Animals and study design
All animals were healthy, pure or mixed-breed dogs of both sexes. The five studies were conducted under a controlled and blinded design, with dogs randomly allocated to two groups of eight dogs each (control and treated). Prior to treatment, all dogs underwent a physical examination conducted by a veterinarian to ensure that they were healthy. To detect the presence or absence of any treatment-related or unrelated health abnormality or adverse event, health observations were conducted daily from the start to end of all studies as well as at hourly intervals for 4 h immediately after treatment. All animals were managed similarly, with due regard for their well-being and in compliance with the Merial Ethics Committee and Merial Institutional Animal Care and Use Committee requirements.
The studies were designed in accordance with the World Association for the Advancement of Veterinary Parasitology (WAAVP) guidelines for evaluating the efficacy of parasiticides for the treatment, prevention and control of flea and tick infestation on dogs and cats  and were conducted in accordance with Good Clinical Practices as described in International Cooperation on Harmonisation of Technical Requirements for Registration of Veterinary Medicinal Products .
Studies 1, 3, and 4 were conducted in the United States and studies 2 and 5 were conducted in South Africa.
Infestations were induced with three different laboratory-maintained C. felis strains not known to be resistant to any ectoparasiticide. Fleas used in study 1 were obtained from the Bertek, Inc. colony (Greenbrier, Arkansas), which was started in 2004 using US sourced fleas. Wild caught fleas were added to this colony in 2011. US PLRS strain fleas were used in studies 2 and 5. This strain originated from the US and had been maintained in colony in South Africa for approximately 20 months prior to being used in these studies. Fleas from Elward II labs (Soquel, California) were used in studies 3 and 4. This strain has been maintained under laboratory conditions for approximately 33 years with the addition of wild caught fleas to the colony approximately every three to six months.
Dogs assigned to the five control groups were not treated. On study Day 0, each dog in the five treated groups received a topical application of 6.76%w/v fipronil + 50.48% w/v permethrin, (Frontline Tri- Act®/Frontect®) at either the minimum recommended dose of 0.1 mL/kg bodyweight corresponding to a minimum dose of 6.76 mg/kg fipronil and 50.48 mg/kg permethrin (study 1) or the commercial dose of the product based on bodyweight (pipette dose, studies 2, 3, 4 and 5). For studies 2 through 5, the applied fipronil dose ranged from 6.90 mg/kg to 13.39 mg/kg and the permethrin dose ranged between 51.51 mg/kg and 99.96 mg/kg. Treatments were applied once on Day 0 directly on the skin, after parting the hair, at two spots on the midline of the neck, between the base of the skull and the shoulder blades.

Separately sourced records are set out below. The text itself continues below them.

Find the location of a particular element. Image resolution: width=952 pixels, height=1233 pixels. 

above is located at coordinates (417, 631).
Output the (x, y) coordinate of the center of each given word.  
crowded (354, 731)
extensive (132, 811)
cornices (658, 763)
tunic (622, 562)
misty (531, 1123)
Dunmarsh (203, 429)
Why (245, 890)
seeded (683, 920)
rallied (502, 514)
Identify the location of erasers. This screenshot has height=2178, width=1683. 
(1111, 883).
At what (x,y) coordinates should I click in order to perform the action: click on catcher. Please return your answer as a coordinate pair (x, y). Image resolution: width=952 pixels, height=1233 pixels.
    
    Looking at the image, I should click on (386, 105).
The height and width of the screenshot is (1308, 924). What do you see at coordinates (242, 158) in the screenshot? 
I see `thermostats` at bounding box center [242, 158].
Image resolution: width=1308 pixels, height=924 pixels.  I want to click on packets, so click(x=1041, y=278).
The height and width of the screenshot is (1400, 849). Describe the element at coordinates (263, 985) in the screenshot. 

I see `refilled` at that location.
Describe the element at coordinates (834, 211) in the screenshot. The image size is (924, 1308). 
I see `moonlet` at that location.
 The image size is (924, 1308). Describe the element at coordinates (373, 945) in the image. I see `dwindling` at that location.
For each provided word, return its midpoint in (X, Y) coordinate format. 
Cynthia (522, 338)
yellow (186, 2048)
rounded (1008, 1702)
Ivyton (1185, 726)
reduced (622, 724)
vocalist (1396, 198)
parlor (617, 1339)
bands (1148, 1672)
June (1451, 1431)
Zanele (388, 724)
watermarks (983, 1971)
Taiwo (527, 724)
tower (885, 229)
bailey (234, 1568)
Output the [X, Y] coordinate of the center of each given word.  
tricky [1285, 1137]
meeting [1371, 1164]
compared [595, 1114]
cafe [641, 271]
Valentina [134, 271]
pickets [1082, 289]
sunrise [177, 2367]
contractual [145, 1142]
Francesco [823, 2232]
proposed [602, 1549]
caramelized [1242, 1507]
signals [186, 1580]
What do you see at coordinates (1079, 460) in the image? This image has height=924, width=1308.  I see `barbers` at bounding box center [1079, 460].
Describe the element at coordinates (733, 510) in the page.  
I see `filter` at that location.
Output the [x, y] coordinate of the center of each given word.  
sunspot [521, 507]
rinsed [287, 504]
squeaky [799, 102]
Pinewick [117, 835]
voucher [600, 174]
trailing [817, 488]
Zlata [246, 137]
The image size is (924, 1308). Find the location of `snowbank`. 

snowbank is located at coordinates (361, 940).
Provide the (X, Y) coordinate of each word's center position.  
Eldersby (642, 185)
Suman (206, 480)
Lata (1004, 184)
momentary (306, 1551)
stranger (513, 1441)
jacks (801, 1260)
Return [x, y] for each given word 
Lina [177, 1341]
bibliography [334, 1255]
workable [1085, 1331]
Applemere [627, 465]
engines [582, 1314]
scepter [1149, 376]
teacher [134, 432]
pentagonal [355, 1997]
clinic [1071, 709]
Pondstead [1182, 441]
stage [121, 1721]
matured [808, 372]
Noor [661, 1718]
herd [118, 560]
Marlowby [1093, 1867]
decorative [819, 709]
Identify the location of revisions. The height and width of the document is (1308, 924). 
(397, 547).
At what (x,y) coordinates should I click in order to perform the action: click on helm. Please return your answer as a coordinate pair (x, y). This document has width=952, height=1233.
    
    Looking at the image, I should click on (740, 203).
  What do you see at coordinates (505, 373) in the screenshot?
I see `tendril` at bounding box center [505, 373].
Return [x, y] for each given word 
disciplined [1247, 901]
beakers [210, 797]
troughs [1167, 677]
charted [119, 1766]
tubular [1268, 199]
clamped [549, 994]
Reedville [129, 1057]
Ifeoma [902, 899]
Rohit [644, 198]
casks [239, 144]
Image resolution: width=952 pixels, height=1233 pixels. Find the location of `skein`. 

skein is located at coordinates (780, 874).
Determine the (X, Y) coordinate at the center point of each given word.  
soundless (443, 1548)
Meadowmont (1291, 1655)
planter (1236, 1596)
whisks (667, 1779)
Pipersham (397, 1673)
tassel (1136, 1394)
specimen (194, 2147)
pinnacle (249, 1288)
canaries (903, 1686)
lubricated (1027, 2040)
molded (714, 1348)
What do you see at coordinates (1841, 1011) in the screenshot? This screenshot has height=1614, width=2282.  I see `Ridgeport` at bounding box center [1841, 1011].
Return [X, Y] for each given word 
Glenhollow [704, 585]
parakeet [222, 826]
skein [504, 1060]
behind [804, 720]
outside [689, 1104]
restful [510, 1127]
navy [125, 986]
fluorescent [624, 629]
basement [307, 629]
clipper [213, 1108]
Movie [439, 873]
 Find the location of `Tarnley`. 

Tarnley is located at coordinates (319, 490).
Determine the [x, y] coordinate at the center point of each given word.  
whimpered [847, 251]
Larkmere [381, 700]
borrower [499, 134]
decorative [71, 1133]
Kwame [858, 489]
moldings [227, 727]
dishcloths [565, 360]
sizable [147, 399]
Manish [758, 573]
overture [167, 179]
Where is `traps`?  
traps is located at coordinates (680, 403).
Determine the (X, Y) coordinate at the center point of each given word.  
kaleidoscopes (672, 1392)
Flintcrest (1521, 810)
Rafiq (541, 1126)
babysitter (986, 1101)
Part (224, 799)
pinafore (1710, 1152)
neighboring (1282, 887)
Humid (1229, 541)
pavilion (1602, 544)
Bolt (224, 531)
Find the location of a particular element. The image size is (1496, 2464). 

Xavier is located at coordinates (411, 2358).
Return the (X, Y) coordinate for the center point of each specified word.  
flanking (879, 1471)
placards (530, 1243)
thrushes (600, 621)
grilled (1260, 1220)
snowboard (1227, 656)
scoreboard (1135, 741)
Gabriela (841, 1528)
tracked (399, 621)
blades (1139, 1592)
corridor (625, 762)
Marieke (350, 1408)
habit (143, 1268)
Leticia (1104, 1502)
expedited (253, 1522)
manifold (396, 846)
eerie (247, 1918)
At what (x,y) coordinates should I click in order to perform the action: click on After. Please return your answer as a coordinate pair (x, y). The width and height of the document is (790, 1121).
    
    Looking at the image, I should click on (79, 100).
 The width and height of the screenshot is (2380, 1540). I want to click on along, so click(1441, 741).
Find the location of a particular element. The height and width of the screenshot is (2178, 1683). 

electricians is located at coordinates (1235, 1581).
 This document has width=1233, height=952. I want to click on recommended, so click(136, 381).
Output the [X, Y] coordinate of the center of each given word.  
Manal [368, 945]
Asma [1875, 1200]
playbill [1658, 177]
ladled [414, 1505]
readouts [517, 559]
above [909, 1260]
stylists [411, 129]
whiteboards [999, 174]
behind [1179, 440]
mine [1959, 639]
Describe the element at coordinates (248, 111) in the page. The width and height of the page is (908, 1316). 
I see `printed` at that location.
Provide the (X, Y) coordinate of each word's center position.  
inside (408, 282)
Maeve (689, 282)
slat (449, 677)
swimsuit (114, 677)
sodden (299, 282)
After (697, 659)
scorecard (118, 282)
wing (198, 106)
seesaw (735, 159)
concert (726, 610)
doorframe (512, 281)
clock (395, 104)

Flea infestations and adult flea counts
Each dog was infested with 100 (±5) unfed adult fleas on Days −1, 7, 14, 21 and 28. All live fleas remaining on the dogs were removed and counted via thorough combing of all body areas with a fine-tooth flea comb either on Day 1 at 24 h after treatment and at 24 h after each of the subsequent weekly flea infestations for study 1, or at 48 h after treatment or subsequent weekly infestation for studies 2, 3, 4 and 5.
No water exposure or shampooing was performed in study 1. In studies 2 and 3, dogs were submitted to water immersion carried out by thoroughly wetting dogs (including the head) with spray from a bathing wand for at least 1 min. The dogs were dried with a blow dryer before returning them to their cages (study 2) or allowed to air dry (study 3). Water immersion was conducted on Days 10 and 24 in study 2 and on Days 10, 17 and 24 in study 3. In studies 4 and 5, dogs were shampooed following a similar protocol for both studies on Day 17 with Bio Guard® shampoo (Farnam Companies, Inc., USA) as follows: the coat of the dog was wetted thoroughly with warm water. The shampoo was spread across the animal to form a foamy lather. It was massaged into the wet coat of the entire animal and left on for 5 min. The animal was then rinsed with clean water. The dogs were dried with a blow dryer before returning them to their cages (study 5) or were allowed to air dry (study 4).
For the evaluation of efficacy against adult fleas, the flea counts were transformed to the natural logarithm of (count + 1) for calculation of geometric means for each treatment group as previously described and in accordance with WAAVP guidelines . The percent efficacy was calculated as 100×[(C-T)/C], where C is the geometric mean of the untreated dogs and T is the geometric mean of the treated dogs. The log counts of the treated groups were compared to the log counts of the untreated groups using an F-test adjusted for the allocation blocks used to randomize the dogs to treatment group. The mixed procedure in SAS® version 9.1.3 was used for the analysis, with the treatment groups listed as a fixed effect and the allocation blocks listed as a random effect. All testing was two-sided at the significance level of p <0.05.